(What this task involves): Report back every line in the data that includes the string "condomínios".

(Extracted data entries):
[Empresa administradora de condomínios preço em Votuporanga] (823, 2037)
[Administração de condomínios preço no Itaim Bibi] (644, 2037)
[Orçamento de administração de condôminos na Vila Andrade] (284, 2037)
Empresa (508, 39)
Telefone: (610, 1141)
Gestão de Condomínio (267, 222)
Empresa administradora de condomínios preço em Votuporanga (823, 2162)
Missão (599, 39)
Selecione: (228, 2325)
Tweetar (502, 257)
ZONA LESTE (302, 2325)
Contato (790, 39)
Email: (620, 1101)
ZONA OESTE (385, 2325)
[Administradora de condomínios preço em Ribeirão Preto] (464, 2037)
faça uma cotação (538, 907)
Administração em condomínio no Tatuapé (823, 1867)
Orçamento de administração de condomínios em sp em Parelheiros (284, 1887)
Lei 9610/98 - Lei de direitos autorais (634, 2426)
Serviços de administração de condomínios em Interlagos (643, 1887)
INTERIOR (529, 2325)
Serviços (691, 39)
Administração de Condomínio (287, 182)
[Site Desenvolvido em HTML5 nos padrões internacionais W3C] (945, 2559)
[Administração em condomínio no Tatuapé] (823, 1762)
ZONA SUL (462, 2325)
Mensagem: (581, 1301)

(Response to the exercise):
[Empresa administradora de condomínios preço em Votuporanga] (823, 2037)
[Administração de condomínios preço no Itaim Bibi] (644, 2037)
Empresa administradora de condomínios preço em Votuporanga (823, 2162)
[Administradora de condomínios preço em Ribeirão Preto] (464, 2037)
Orçamento de administração de condomínios em sp em Parelheiros (284, 1887)
Serviços de administração de condomínios em Interlagos (643, 1887)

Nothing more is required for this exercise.